According to the eNotes Study Guide on Blake's "London":

By choosing syphilis as the symbol for all that is wrong with England, Blake is able to condemn institutions and emotions that are sacred to most people: love and marriage.

Henrik Ibsen's play Ghosts (1882) is about how a young man's life is ruined by the fact that his father passed on the disease of syphilis to him at conception some twenty-six years earlier.  

Doug Stuva eNotes educator| Certified Educator

The enotes Study Guide to Blake's "London" says the following concerning the lines you ask about:

The final stanza of the poem is set in darkness—Blake is listening in the midnight streets to the cries of young prostitutes as they curse the men who victimize them, the wives who are equally victims, and the religion that forces people to think that they must marry and stay married no matter what. “London” ends on a pessimistic note in which Blake reviles the one sacrament that should offer hope to present and future generations: marriage. Instead of being predicated on love and mutual respect, Blake sees it as something that enslaves the body and soul in much the same way that stanzas 2 and 3 point out that English laws victimize the less fortunate.
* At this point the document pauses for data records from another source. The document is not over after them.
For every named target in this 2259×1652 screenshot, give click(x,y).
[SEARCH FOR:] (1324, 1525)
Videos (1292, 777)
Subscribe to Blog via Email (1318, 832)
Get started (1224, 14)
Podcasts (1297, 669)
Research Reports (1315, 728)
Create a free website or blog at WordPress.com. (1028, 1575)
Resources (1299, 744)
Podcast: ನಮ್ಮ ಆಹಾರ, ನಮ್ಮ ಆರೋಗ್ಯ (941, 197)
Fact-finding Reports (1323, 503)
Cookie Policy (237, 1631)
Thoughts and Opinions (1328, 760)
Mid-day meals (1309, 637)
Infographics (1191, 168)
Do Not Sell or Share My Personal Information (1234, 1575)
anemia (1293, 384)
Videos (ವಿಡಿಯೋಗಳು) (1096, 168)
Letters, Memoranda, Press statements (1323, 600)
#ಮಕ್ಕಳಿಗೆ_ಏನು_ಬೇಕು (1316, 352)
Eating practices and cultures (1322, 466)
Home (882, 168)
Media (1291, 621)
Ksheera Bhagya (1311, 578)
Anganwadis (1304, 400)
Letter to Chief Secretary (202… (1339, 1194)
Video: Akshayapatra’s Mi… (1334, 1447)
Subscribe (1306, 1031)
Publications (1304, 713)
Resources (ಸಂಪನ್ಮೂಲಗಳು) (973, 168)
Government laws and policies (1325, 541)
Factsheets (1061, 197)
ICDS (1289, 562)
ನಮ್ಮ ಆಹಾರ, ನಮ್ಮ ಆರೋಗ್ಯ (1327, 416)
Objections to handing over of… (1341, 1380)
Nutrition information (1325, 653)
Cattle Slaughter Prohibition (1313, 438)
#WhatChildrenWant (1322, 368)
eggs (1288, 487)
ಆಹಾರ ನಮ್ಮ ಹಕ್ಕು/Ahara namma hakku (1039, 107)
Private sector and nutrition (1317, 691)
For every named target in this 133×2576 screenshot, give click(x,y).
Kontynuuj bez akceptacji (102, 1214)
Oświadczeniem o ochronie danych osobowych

This final stanza reveals what sex, marriage and birth lead to in London.  Blake offers in this work, as he does in numerous poems, a perspective that is opposite the usual.  His collections, Songs of Innocence and Songs of Experience demonstrate how multiple perspectives exist for similar situations and circumstances.  "London," which belongs to Experience, demonstrates a perspective that understands the dark side of London, a city that is not only the capitol of England, but the capitol of the British Empire.

pohnpei397 eNotes educator| Certified Educator

This poem is meant to show how bad life is in London.  The lines that you mention help to paint this picture.

Harlots are prostitutes -- that is important to understanding these lines.

Blake is saying that, as he walks through London, he hears and sees many bad things.  The last of these are described in the words you mention.

There, he is describing the cursing of a young prostitute, presumably as she gives birth to a baby.  Her baby's innocence is lost because of her cursing.  This shows how even at the beginning of life, things are already bad for the poor of London.